Exactly the lines from the one containing "Click the Extract from File icon" through the end of the records must be reproduced; leave out all pictures.
______________________________
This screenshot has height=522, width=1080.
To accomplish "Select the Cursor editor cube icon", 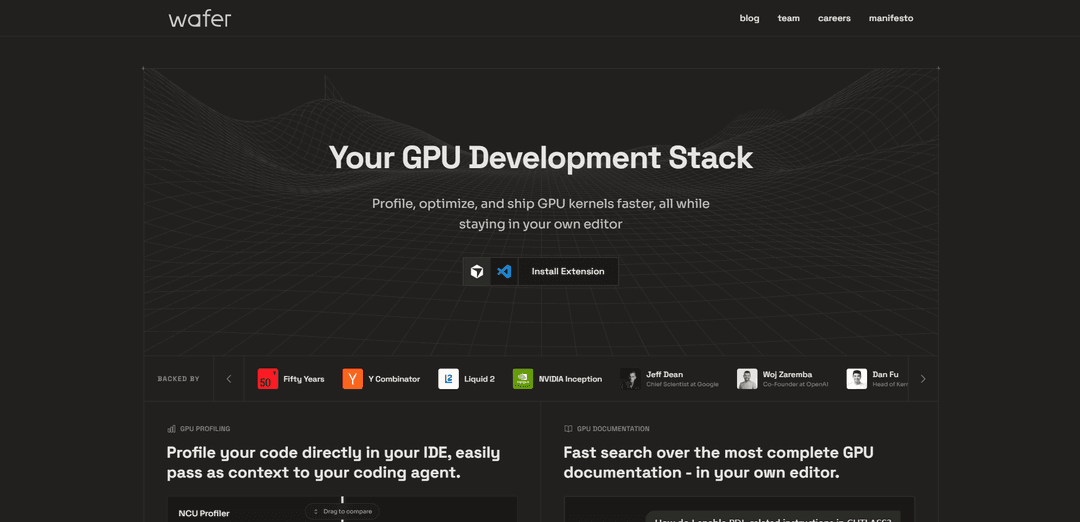I will (477, 271).
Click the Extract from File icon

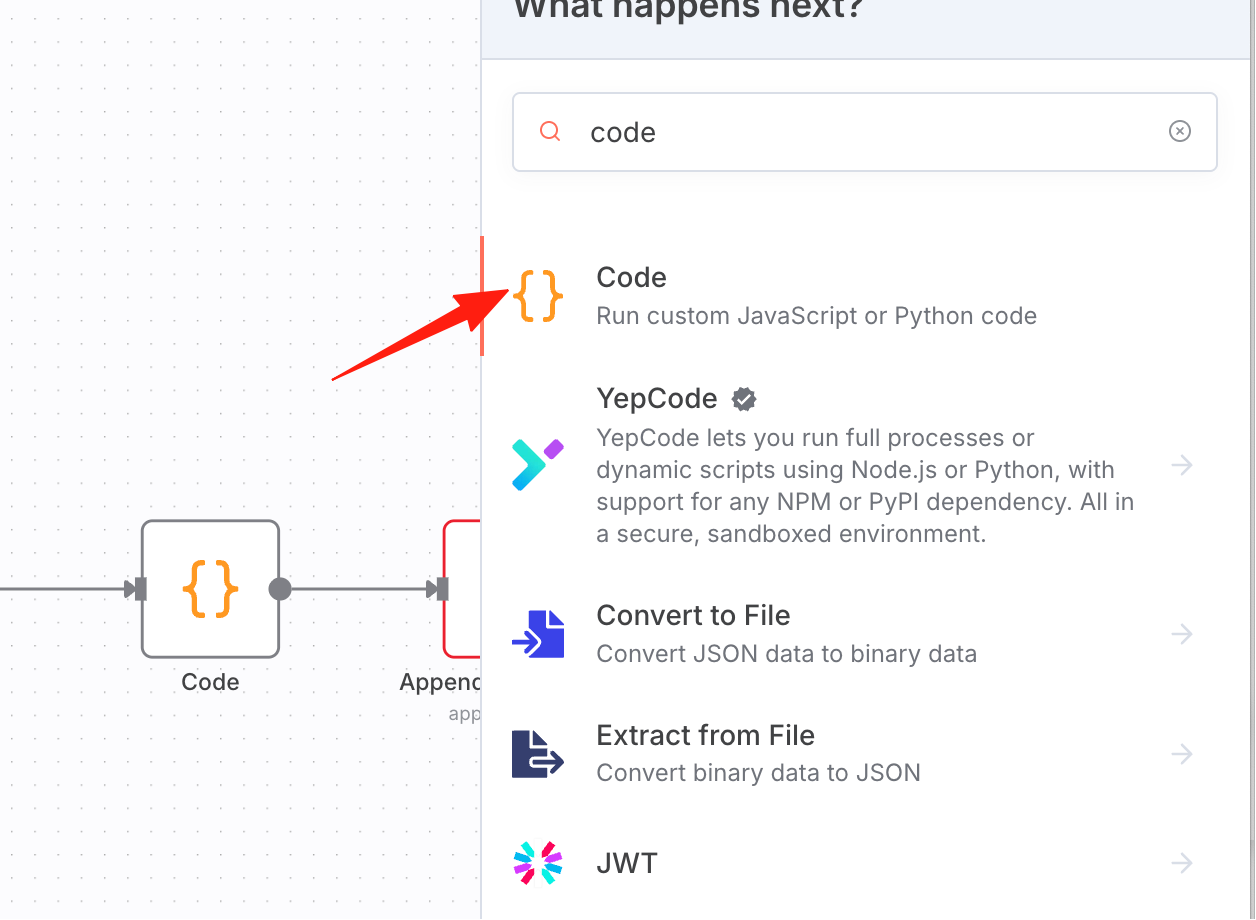[538, 753]
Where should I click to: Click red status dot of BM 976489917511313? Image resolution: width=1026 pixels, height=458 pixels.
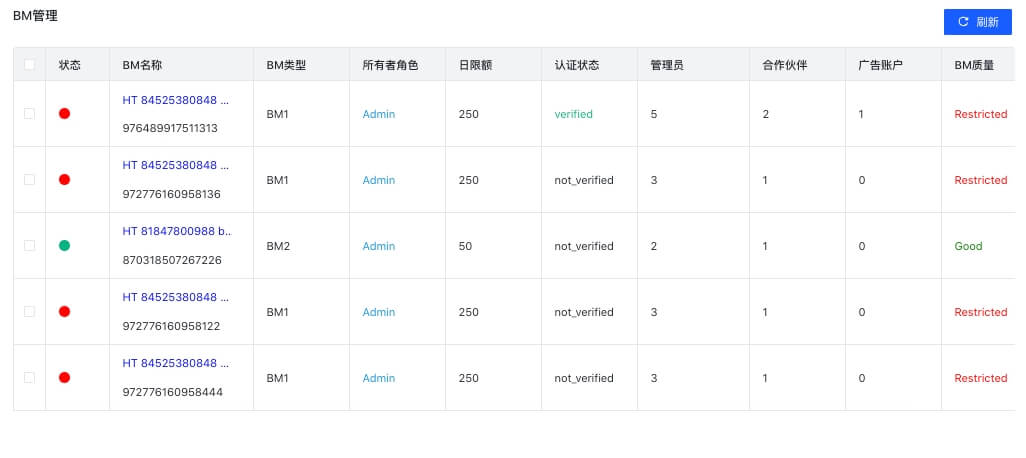64,114
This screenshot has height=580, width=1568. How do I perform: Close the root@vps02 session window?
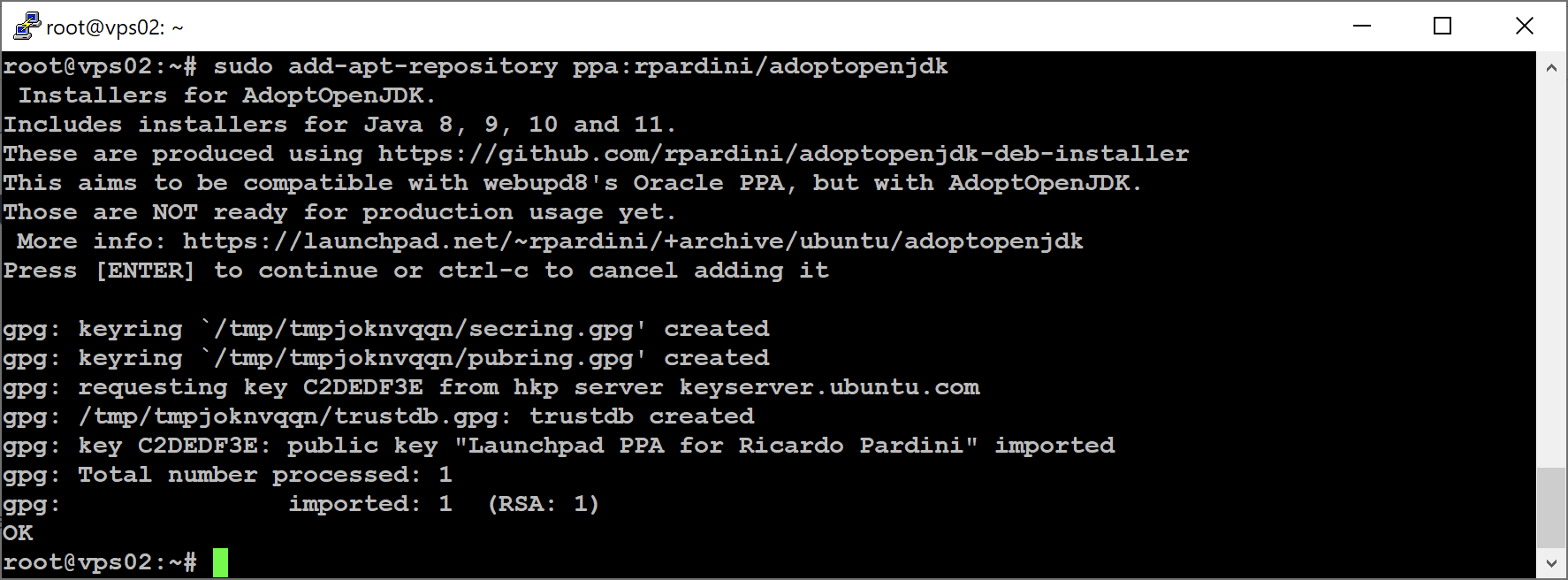1525,27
______________________________
## Result of the exercise
Click the Extract from File icon

[538, 753]
Where should I click to: Click red status dot of BM 976489917511313? Image resolution: width=1026 pixels, height=458 pixels.
64,114
This screenshot has height=580, width=1568. How do I perform: Close the root@vps02 session window?
1525,27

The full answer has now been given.